• Given request
Rewrite the stretch from the line containing "This screenshot has height=767, width=1568." through the end of the items, putting "Spaces" in place of "People" and leaving everything else unchanged.

>>>

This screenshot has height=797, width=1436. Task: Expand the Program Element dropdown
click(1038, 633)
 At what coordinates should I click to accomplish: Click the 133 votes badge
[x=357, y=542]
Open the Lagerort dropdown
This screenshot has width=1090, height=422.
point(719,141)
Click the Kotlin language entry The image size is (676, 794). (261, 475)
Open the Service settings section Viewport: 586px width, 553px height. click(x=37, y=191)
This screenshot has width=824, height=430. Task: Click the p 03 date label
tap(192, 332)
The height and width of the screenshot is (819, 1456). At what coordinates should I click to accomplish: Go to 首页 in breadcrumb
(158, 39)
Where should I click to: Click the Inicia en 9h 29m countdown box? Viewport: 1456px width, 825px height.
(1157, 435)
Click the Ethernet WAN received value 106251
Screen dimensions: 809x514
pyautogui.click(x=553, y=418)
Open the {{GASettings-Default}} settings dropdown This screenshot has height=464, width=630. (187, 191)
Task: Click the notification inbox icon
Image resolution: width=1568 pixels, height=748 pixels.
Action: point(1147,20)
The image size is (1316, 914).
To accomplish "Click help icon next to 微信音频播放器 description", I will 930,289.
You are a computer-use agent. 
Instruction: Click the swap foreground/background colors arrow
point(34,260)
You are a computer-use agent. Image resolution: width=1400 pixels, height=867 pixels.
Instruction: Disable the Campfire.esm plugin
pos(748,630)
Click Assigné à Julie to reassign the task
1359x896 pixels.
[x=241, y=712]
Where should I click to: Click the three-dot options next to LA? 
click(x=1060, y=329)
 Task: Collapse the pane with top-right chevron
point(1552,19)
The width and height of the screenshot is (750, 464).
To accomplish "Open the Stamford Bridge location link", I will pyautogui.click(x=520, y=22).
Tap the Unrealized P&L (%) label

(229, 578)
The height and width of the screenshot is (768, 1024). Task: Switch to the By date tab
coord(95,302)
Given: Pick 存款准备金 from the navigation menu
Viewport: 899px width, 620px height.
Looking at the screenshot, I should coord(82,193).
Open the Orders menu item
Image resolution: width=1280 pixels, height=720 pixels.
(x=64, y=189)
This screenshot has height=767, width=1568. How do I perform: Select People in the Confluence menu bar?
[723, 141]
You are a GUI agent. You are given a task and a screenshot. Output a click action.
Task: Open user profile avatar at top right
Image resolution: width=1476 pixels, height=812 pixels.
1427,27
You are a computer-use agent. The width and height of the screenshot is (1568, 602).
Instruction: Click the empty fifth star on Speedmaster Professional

<<<

• Reply
This screenshot has height=767, width=1568. How do I perform: Select Spaces in the Confluence menu bar?
[723, 141]
You are a GUI agent. You are given a task and a screenshot. Output a click action.
Task: Open user profile avatar at top right
Image resolution: width=1476 pixels, height=812 pixels.
1427,27
You are a computer-use agent. The width and height of the screenshot is (1568, 602).
Instruction: Click the empty fifth star on Speedmaster Professional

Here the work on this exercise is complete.